Warga Keboromo Dikabarkan Hilang; Diduga Terseret Derasnya Air Banjir Kiriman

0
237
Tim Relawan SAR Tunggulwulung saat melakukan pencarian korban hanyut di alur Kali Terok, ikut Desa Bulungan, Kecamatan Tayu.(Foto:SN/dok-tw)

SAMIN-NEWS.com, PATI – Seorang laki-laki warga RT 03/RW 02 Desa Keboromo, Kecamatan Tayu, Ulin Nuha (45), Sabtu (5/Februari) 2022 kemarin,  diduga keras hilang karena hanyut terseret derasnya gelontoran air alur Kali Torok. Alur kali tersebut ikut wilayah Desa Bulungan juga di Kecamatan Tayu, karena saat itu korban pamit meninggalkan rumah hendak menanam pisang di lahan miliknya, di desa tersebut.

Kapolsek Tayu, AKP Aris Pristianto ketika dihubungi berkait peristiwa itu membenarkan, bahwa sekitar pukul 15.00 yang bersangkutan meninggalkan rumah. Sedangkan dari informasi yang berhasil dihimpun menyebutkan, saat meninggalkan rumah korban bermaksud hendak menanam pohon pisang di lahan miliknya, di Desa Bulungan.

Sekitar setengah jam kemudian, atau pukul 15.30, pihaknya menerima laporan bahwa ada warga Keboromo terseret derasnya arus banjir. Hal itu diketahui karena kedatangan korban ke lahan miliknya mengendari mobil pribadi jenis Ayla berpelat nomor putih K-7127-XX yang masih berada di tempat saat pertama parkir, di sekitar lahan miliknya.

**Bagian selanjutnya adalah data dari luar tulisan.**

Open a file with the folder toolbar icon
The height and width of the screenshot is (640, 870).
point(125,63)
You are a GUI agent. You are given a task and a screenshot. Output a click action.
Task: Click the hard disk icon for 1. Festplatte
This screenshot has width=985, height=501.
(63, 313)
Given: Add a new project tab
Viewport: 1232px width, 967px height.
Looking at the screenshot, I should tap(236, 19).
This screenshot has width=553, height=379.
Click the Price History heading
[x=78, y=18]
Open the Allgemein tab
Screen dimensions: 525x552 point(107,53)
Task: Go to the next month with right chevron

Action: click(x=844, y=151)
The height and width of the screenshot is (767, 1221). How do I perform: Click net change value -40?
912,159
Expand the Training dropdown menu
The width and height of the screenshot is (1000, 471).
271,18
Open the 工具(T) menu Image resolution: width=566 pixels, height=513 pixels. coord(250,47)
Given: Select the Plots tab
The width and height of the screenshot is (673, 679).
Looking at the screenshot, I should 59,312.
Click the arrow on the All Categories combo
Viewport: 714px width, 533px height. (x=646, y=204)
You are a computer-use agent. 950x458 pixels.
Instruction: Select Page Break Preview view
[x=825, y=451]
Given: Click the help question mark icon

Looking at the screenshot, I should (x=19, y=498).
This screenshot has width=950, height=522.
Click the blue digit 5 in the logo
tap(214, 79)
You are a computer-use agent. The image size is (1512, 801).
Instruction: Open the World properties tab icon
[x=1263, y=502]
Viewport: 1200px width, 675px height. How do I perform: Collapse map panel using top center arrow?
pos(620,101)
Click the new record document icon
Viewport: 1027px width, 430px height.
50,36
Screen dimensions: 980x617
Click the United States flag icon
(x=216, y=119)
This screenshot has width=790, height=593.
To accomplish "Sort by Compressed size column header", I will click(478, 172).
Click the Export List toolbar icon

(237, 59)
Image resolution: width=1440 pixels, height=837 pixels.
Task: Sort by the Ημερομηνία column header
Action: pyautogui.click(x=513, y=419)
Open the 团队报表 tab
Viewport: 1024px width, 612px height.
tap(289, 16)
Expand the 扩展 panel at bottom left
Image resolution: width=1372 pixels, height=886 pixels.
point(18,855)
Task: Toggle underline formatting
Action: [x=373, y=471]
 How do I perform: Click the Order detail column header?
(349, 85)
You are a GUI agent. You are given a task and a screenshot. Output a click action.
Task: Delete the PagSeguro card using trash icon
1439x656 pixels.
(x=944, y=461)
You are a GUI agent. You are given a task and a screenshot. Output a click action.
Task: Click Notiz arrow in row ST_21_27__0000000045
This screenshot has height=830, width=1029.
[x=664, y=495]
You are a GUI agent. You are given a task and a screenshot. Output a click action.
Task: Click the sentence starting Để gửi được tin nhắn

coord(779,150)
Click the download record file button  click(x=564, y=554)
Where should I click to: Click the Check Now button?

Memang benar, saat kejadian di lokasi tempat kejadian tidak sedang turun hujan. ”Akan tetapi di kawasan hulu atau wilayah Kecamatan Cluwak, sejak pagi, siang hingga sore hari berlangsung hujan cukup deras,”ujarnya.

Dengan demikian, lanjutnya, gelontoran arus air dari hulu atau dari wilayah Cluwak ke alur Kali Torok cukup deras. Karena itu, saat hendak menyeberang alur kali tersdebut mendadak dari hulu datang gelontoran air dengan arus cukup kuat, sehingga korban pun ikut hanyut terbawa derasnya air saat itu.

Sedangkan salah seorang warga yang melihat kejadian tersebut berupaya keras untuk memberikan pertolongan, yaitu mencoba meraih tangannya. ”Akan tetapi, karena derasnya air korban yang hanyut itu tetap tak berhasil diselematkan,”imbuhnya.

Sementara Koordinator Relawan Tim SAR Tunggulwulung, Mbah Ali alias Mbah Anggur menyampaikan, bahwa pihaknya harus menghentikan pencarian dengan menyisir alur kali tersebut. Permasalahannya, kendati hari sudah gelap sekitar pukul 19.00 WIB korban hanyut warga Keboromo itu belum juga berhasil ditemukan.

Mengingat hal tersebut, pihaknya pun berkordinasi dengan jajaran pihak kepolisian, karena sesuai ketentuan bahwa bila hari sudah malam maka pencarian oleh Tim SAR memang harus dihentikan untuk dilanjutkan esok harinya. ”Apalagi, saat itu kedalaman air di alur Kali Torok mencapai sekitar 1,5 meter dan masih mengalir cukup deras,”ungkapnya.